CUHK and PWH are participating in this 18-month clinical study as Hong Kong’s first pilot site. The ESU model utilises the innovative 0.23T low-field MRI technology, allowing neurologists to rapidly identify ischemic and hemorrhagic strokes within nine minutes and to detect large vessel occlusions so that patients can receive immediate clinical evaluation and treatment after the imaging examination.
Professor Meng Xia, Director of the Project Management Department at China National Clinical Research Center for Neurological Diseases, remarked: “Based on the experience of other stroke centres in mainland China participating in the study, the introduction of the ESU model has reduced the door-to-needle time to an average of 20 minutes, significantly faster than the 60-minute international guideline, bringing immense benefits to patients. We look forward to strengthening exchanges with Hong Kong in areas like nurturing talent, clinical research and cross-border research collaboration, in order to jointly promote scientific research and development.”
Professor Philip Chiu Wai-yan, Dean of CU Medicine, added: “This research not only helps improve acute stroke management but also strengthens the collaboration between medical institutions in Hong Kong and mainland China, promoting exchanges in research, education, innovation and technology transfer, and making significant contribution to patient well-being.”
Dr Chung Kin-lai, Cluster Chief Executive of New Territories East and Hospital Chief Executive of PWH, stated: “This collaborative research marks an important milestone towards accomplishing our mission of advancing innovative medicine and improving patient outcomes. Integrating this innovative technology into the acute stroke management workflow will potentially transform triage and treatment strategies.”
Low-field MRI allows greater flexibility and mitigates technical limitations of traditional imaging
The 0.23T low-field MRI system offers several advantages over the standard 1.5T or 3.0T MRI systems, including greatly enhanced flexibility, lower cost, smaller footprint, improved safety, no special shielding requirements, fewer metal object restrictions and standard power supply connectivity.

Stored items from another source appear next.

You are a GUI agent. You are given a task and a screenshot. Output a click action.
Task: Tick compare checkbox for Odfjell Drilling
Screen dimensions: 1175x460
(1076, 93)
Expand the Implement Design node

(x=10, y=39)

The research team at the Beijing Tiantan Hospital, affiliated to Capital Medical University found the low-field MRI demonstrated over 96% accuracy and 97% sensitivity in detecting ischemic lesions, compared to the 3.0T MRI. Additionally, compared with CT scans, the low-field MRI technology has higher certainty in visualising small or early ischemic changes. This breakthrough low-field MRI technology not only offers greater flexibility compared with traditional systems but also holds immense potential to significantly improve the diagnostic and treatment pathways for stroke patients.